Stored items:
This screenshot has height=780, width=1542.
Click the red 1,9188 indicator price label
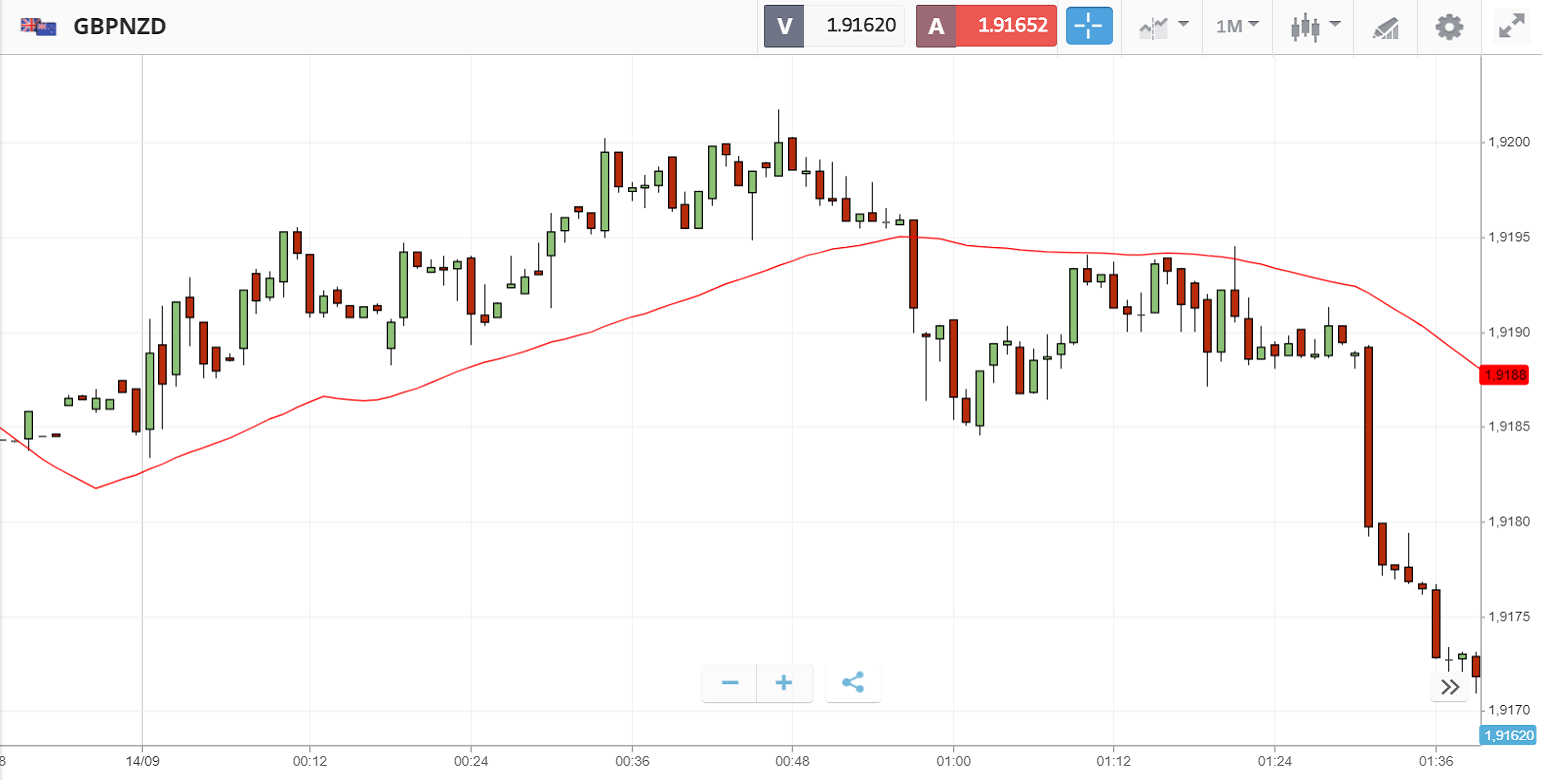pos(1506,375)
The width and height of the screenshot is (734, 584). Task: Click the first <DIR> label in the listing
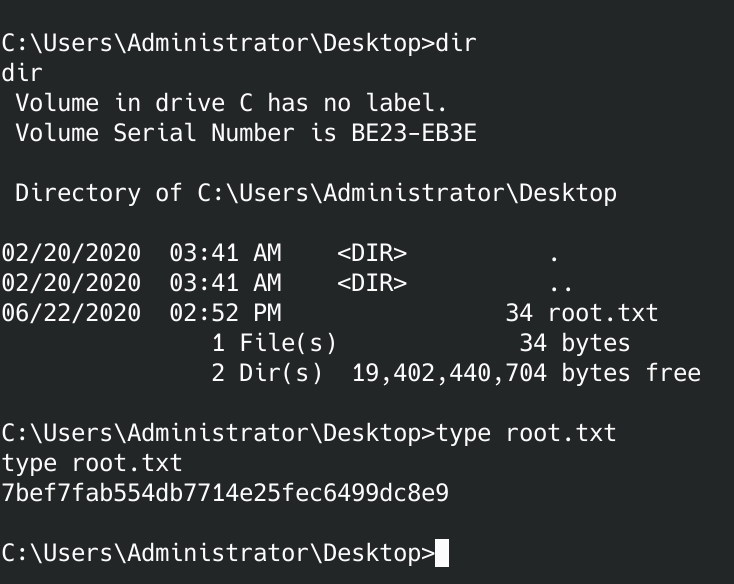coord(371,253)
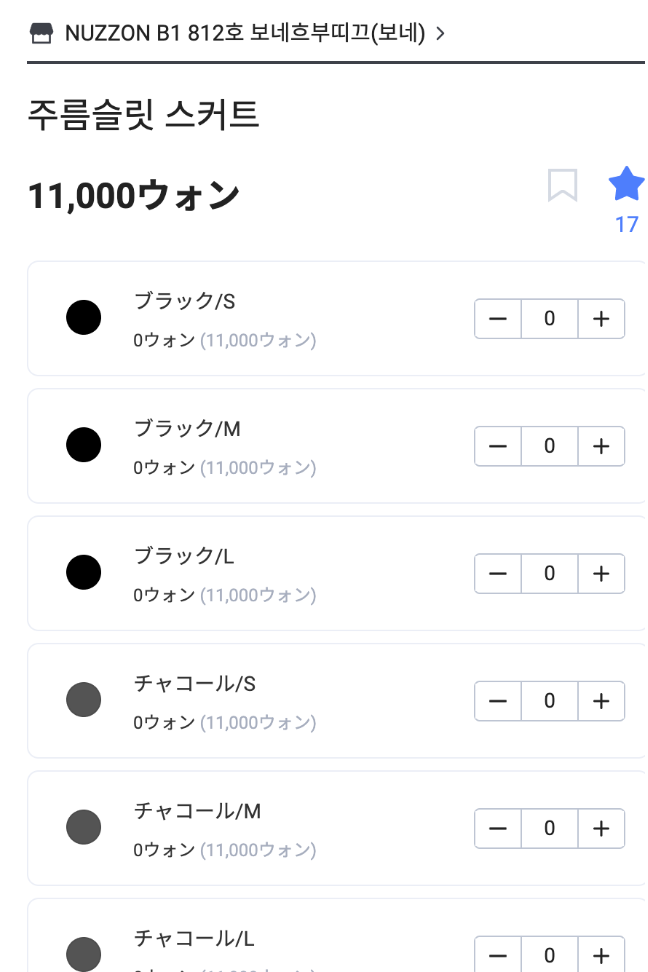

DIRECTIONS:
Your answer must be an exact repeat of all the records, minus the pictures.

WRITTEN SOLUTION:
This screenshot has height=780, width=1542.
Click the red 1,9188 indicator price label
pos(1506,375)
The width and height of the screenshot is (734, 584). Task: Click the first <DIR> label in the listing
coord(371,253)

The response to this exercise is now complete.